Locate every line of the records that contains the string "Name" and copy each of those lines.

[Start of Material]

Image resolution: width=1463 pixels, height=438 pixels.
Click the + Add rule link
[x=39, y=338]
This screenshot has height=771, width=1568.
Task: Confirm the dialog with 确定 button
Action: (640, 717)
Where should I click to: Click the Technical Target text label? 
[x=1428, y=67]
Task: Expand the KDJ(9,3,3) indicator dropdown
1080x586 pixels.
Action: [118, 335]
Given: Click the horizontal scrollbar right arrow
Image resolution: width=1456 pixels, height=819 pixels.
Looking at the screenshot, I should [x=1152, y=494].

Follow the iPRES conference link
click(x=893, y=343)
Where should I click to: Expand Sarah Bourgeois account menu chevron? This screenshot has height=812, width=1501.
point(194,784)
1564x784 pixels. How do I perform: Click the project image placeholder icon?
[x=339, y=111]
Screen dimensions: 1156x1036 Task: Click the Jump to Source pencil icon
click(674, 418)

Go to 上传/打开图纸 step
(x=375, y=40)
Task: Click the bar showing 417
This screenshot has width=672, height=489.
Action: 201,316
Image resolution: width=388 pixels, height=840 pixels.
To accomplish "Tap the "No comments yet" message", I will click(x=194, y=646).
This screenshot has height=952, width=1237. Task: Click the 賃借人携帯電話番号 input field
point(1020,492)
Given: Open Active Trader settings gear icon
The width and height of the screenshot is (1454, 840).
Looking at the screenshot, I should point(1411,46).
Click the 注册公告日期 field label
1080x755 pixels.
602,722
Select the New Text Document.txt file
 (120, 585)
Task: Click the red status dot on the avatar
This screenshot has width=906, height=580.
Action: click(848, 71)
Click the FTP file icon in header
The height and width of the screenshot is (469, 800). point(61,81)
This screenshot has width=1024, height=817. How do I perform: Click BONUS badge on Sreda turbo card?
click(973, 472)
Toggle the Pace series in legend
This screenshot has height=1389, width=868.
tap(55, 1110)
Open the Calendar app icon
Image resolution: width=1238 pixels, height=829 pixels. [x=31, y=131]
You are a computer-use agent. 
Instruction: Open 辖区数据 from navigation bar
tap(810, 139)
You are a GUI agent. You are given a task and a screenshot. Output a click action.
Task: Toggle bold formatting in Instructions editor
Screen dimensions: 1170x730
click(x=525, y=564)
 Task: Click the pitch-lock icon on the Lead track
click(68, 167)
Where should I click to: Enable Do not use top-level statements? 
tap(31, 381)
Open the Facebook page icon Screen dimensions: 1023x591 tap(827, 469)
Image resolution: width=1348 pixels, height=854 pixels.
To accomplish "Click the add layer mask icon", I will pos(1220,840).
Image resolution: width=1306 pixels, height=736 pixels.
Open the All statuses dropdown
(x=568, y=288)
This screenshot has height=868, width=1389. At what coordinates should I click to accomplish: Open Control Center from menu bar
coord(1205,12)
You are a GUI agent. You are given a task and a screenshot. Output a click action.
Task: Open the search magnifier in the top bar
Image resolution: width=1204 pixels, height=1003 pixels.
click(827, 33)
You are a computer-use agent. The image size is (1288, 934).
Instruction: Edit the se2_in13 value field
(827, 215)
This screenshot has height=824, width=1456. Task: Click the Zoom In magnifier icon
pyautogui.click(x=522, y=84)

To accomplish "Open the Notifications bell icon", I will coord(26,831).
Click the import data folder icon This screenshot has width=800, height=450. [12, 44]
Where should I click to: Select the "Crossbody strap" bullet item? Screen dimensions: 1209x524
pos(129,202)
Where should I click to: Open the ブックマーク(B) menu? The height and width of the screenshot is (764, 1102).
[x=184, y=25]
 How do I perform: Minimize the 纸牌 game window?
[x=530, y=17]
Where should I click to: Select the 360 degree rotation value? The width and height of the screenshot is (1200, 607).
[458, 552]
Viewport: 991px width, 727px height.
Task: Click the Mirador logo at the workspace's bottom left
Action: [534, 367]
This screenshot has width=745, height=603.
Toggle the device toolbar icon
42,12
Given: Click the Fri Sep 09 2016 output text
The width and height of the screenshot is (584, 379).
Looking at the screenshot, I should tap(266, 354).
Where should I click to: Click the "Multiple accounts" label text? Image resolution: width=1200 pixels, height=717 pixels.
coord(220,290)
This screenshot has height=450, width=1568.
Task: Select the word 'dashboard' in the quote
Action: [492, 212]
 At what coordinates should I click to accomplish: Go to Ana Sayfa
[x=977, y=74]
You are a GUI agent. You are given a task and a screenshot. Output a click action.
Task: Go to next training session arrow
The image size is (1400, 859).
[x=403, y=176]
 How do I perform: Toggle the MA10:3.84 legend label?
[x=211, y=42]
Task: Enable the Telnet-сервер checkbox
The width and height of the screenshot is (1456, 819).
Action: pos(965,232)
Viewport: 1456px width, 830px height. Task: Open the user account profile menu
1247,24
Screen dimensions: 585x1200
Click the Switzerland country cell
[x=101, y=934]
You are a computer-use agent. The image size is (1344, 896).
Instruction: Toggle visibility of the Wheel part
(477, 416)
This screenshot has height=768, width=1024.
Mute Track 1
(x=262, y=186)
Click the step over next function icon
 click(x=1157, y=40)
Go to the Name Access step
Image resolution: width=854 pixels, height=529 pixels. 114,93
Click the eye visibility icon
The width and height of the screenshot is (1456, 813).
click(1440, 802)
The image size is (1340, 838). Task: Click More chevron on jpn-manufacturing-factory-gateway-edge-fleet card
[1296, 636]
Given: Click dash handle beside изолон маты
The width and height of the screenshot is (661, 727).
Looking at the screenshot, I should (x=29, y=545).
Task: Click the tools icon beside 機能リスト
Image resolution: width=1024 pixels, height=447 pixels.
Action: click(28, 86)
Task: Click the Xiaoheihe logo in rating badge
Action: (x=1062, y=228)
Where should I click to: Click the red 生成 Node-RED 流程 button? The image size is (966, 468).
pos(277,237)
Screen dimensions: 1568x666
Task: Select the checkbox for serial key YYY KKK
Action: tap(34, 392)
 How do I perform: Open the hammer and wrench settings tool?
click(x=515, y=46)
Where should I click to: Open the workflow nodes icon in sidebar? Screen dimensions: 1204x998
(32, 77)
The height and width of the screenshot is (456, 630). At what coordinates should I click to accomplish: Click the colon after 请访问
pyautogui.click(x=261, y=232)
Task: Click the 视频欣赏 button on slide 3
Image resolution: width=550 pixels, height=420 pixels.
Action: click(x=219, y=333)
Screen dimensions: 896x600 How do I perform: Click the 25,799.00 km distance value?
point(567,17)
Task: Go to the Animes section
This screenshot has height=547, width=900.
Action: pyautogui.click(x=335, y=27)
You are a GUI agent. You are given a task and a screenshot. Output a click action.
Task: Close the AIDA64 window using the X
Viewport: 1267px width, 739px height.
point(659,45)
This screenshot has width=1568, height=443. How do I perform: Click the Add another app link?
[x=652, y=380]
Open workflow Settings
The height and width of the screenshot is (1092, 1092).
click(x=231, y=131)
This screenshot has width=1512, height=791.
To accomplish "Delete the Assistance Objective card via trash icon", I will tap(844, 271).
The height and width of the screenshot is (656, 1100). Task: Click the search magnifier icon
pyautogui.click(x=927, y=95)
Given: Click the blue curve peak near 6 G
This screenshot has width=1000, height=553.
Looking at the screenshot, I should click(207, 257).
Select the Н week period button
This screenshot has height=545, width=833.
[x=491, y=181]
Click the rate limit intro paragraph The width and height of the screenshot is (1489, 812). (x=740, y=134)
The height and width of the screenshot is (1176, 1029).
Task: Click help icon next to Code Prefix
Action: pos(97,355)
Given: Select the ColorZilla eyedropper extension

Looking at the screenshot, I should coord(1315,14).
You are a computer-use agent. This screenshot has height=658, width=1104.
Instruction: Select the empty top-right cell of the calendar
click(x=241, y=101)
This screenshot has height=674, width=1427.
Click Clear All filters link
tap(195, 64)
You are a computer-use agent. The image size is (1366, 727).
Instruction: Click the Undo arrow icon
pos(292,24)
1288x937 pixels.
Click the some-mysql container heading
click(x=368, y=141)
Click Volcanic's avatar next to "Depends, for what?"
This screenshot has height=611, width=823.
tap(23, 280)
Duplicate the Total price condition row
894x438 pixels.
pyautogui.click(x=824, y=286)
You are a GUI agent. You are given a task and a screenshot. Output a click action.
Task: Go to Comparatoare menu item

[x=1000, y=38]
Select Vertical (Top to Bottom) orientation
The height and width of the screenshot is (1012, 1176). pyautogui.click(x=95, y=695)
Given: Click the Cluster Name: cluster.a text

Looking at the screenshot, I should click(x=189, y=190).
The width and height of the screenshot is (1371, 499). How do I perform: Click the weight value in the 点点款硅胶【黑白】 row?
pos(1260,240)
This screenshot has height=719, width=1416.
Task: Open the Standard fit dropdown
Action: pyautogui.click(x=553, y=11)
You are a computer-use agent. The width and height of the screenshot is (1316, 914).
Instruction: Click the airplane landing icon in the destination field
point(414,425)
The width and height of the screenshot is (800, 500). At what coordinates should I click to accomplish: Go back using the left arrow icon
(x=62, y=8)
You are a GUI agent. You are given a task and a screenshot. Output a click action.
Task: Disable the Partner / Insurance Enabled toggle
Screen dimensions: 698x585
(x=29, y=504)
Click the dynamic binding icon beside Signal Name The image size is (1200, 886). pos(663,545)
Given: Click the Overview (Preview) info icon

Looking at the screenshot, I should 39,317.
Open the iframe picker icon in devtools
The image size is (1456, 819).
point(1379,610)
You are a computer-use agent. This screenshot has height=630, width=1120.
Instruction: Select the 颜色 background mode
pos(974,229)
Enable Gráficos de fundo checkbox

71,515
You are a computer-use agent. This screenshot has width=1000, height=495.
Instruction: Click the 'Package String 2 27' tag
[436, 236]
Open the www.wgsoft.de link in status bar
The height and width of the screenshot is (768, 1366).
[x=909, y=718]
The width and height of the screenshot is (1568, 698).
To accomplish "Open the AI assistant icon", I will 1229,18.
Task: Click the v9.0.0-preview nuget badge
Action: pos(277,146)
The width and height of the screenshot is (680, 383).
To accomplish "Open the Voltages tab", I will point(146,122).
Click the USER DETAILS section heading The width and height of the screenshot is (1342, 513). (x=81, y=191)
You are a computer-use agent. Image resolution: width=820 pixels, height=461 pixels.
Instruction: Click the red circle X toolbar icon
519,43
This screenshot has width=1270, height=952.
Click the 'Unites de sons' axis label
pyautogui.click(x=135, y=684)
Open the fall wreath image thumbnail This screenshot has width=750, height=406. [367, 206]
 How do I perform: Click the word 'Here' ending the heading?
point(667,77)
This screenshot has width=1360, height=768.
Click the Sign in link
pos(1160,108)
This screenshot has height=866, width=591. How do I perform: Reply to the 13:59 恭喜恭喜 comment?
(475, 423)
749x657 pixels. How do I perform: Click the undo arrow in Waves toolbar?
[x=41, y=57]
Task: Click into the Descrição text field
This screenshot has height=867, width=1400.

[End of Material]

# Task response:
Go to the Name Access step
Given: Click the Cluster Name: cluster.a text
Click the dynamic binding icon beside Signal Name The image size is (1200, 886). pos(663,545)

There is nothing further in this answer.